How would you solve $3^x = 2x + 3$ using the Lambert $W$ function

Question

Could someone provide a solution to the equation $$ 3^x = 2x+3. $$

Our teacher told us to solve it graphically, but I was curious what the exact answers might be and just plugged it into Wolfram Alpha and saw that the two solutions came from the principle and the $-1$ branch of the Lambert $W$ function.

I am familiar with the "function" and how it is the inverse "function" of the function $xe^x$, but whatever transformations I tried I just couldn't obtain the wolfram alpha solution.

Any help, hints or even a solution is greatly appreciated.

Answer 1

\begin{align*} 3^x&=2x+3\\ e^{\log (3) x}&=2(x+\frac{3}{2})\\ -\frac{\log (3)}{2}&=-\log (3)(x+\frac{3}{2})e^{-\log (3) x}\\ -\frac{\log (3)}{2}e^{-\frac{3}{2}\log(3)}&=-\log (3)(x+\frac{3}{2})e^{-\log (3) (x+\frac{3}{2})}\\ \end{align*} Now the RHS is in the form $ye^y$. So \begin{align*} -\log (3) (x+\frac{3}{2})&=W\left(-\frac{\log (3)}{2}e^{-\frac{3}{2}\log(3)}\right)\\ x+\frac{3}{2}&=-\frac{1}{\log(3)}W\left(-\frac{\log (3)}{2}e^{-\frac{3}{2}\log(3)}\right)\\ x&=-\frac{1}{\log(3)}W\left(-\frac{\log (3)}{2}e^{-\frac{3}{2}\log(3)}\right)-\frac{3}{2} \end{align*}

Answer 2

Since @Joshua Tilley gave the detailed steps, consider the more general case of $$a^x=bx+c$$The solution is $$x=-\frac c b-\frac {W(t)}{\log(a)}\quad \text{where} \quad t=-\frac{\log (a)}{b}\,a^{\frac{b}{c}}$$

In the real domain, we must have $t \ge -\frac 1e$.

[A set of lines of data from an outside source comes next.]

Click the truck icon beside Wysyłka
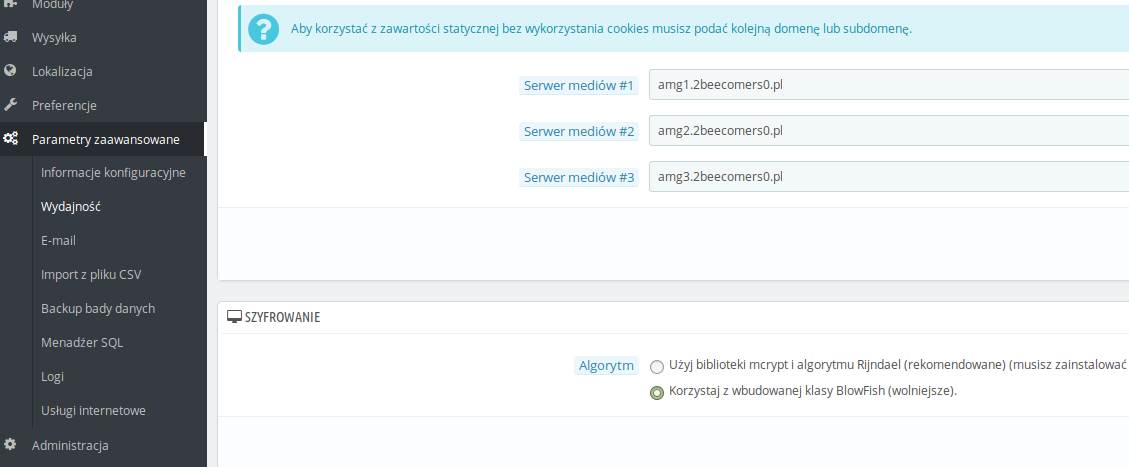 tap(10, 37)

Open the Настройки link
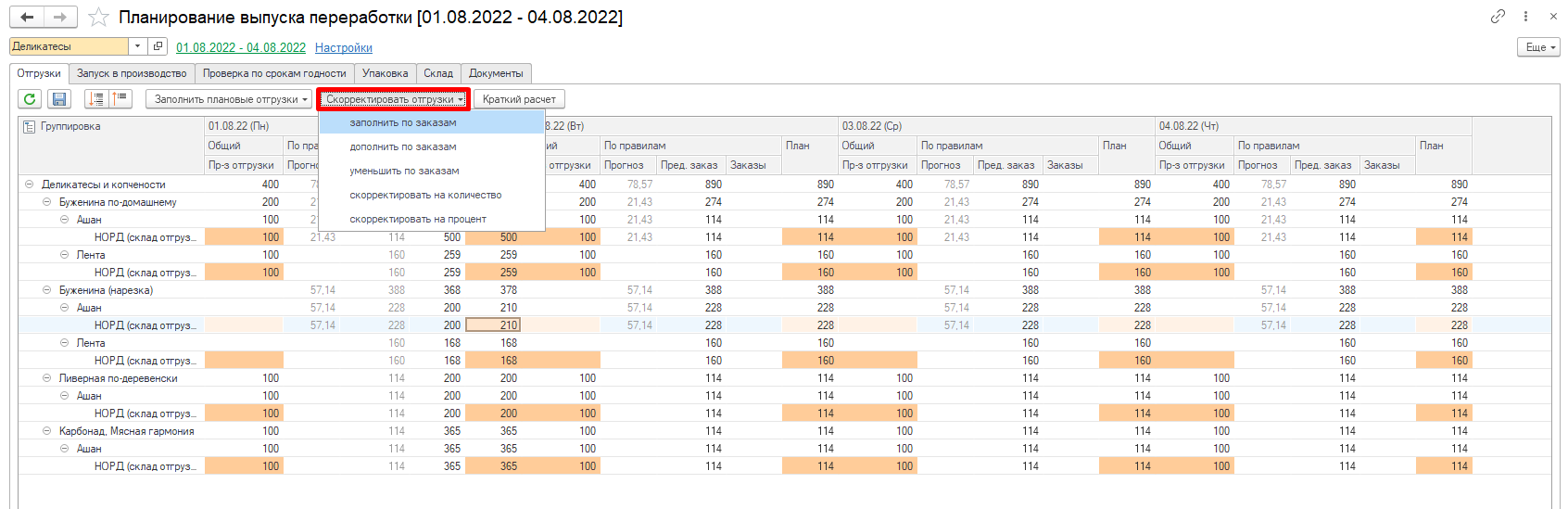pos(344,47)
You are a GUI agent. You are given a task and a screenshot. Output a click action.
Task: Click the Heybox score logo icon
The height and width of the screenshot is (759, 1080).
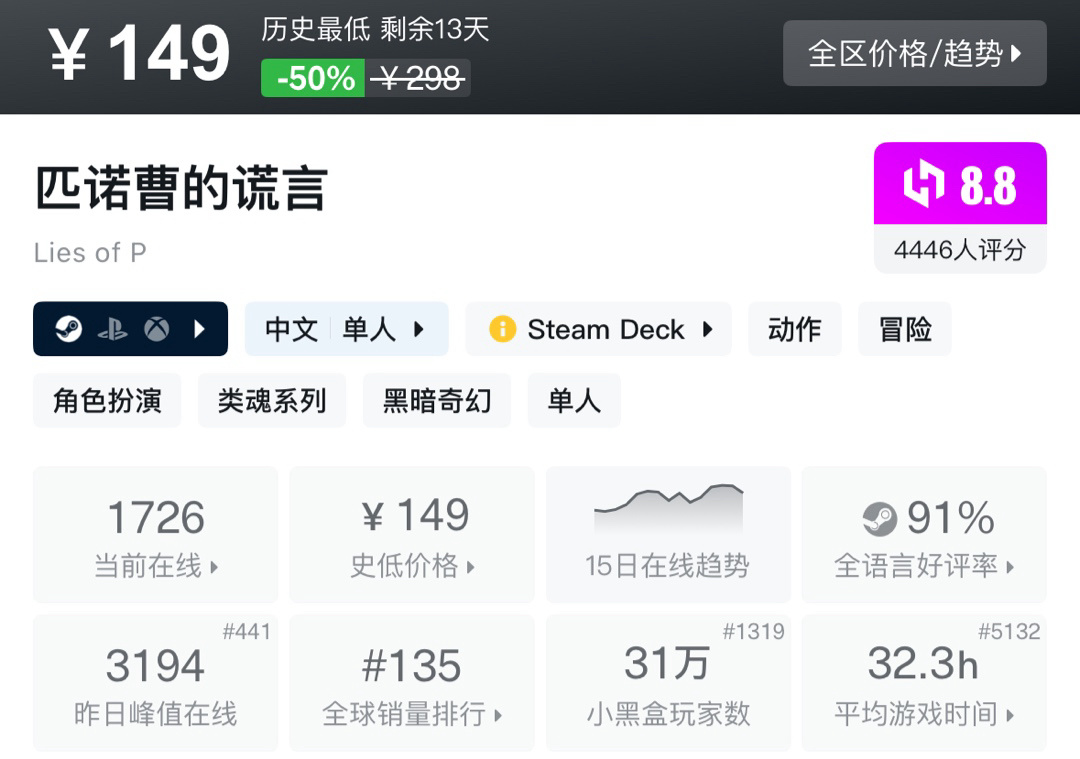coord(923,185)
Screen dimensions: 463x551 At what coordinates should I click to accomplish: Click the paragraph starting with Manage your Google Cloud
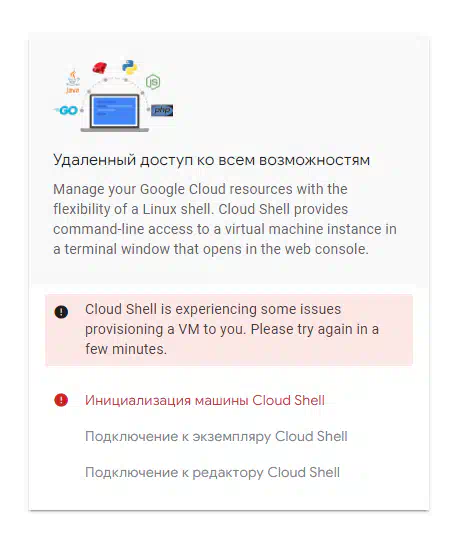coord(225,219)
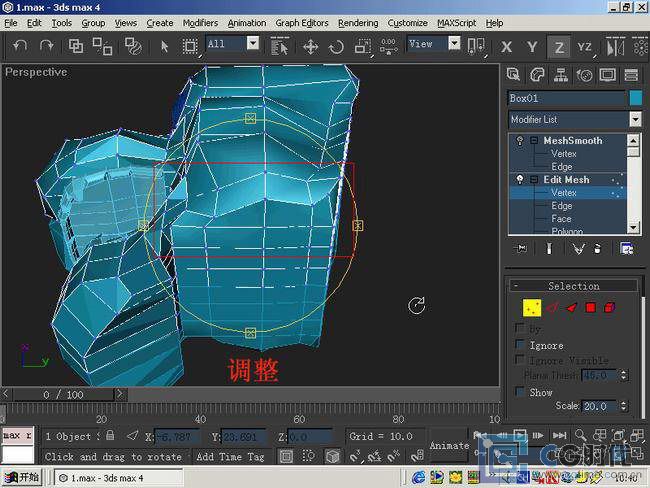Viewport: 650px width, 488px height.
Task: Open the Graph Editors menu
Action: [302, 22]
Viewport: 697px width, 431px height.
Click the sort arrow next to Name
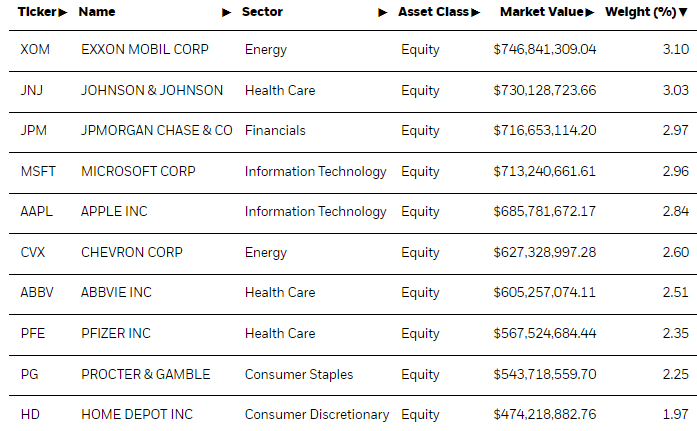coord(227,12)
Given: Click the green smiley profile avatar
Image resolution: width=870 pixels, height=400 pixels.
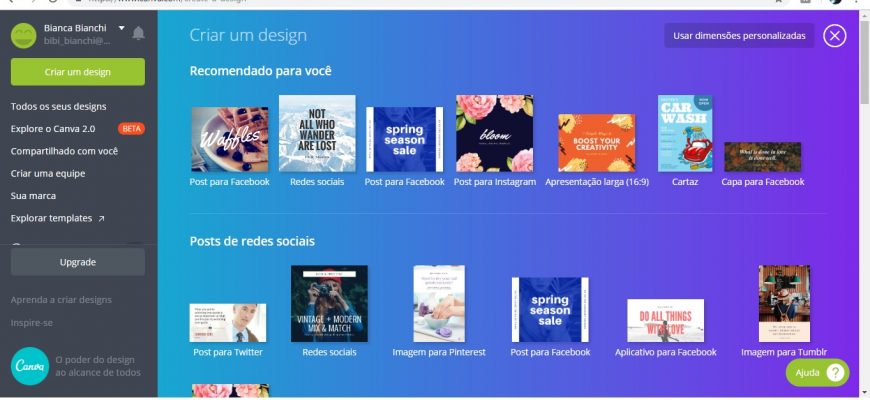Looking at the screenshot, I should tap(24, 35).
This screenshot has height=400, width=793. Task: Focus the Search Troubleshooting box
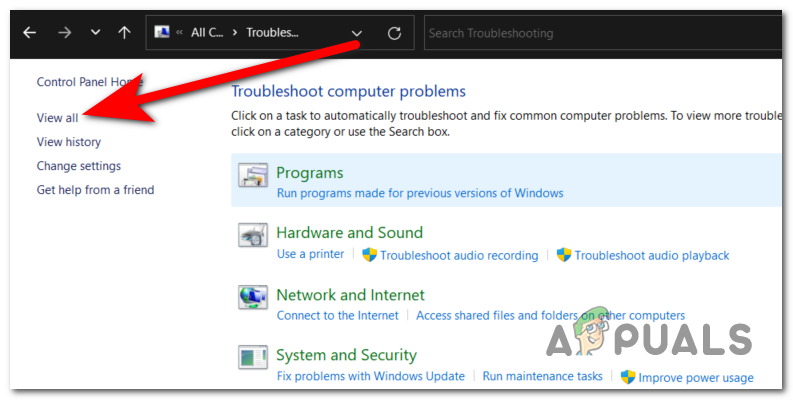(600, 33)
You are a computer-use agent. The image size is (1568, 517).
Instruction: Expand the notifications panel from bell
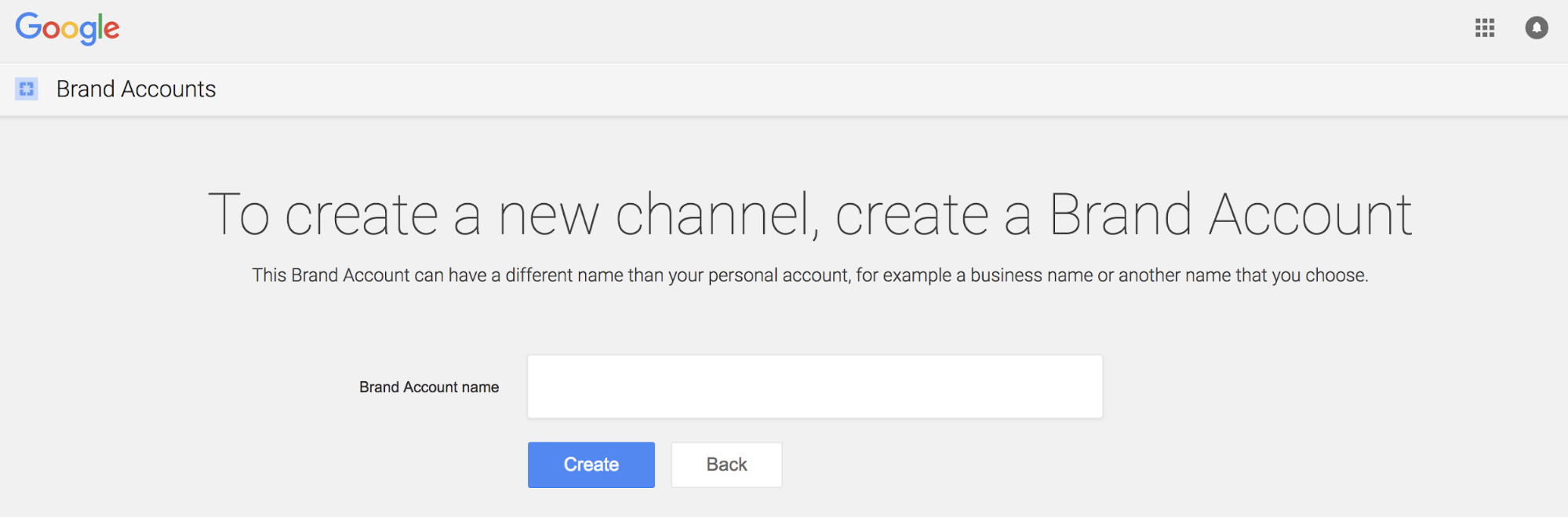pyautogui.click(x=1536, y=28)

You can also consider that you look for the zero of function $$f(x)=a^x-bx-c$$ The first derivative cancels at $$x_*=\frac{\log \left(\frac{b}{\log (a)}\right)}{\log (a)}$$ So, if $$f(x_*)=\frac{b-b \log \left(\frac{b}{\log (a)}\right)-c \log (a)}{\log (a)}$$ is negative, there are two solutions on the left and right sides of $x_*$.

You can have a rough idea of where are the solution using Taylor series $$f(x)=f(x_*)+\frac 12 f''(x_*)\,(x-x_*)^2+ O((x-x_*)^3)$$

For your specific case, this would give $x_1=-0.892$ and $x_2=1.983$ while the solutions are $-1.392$ and $1.686$.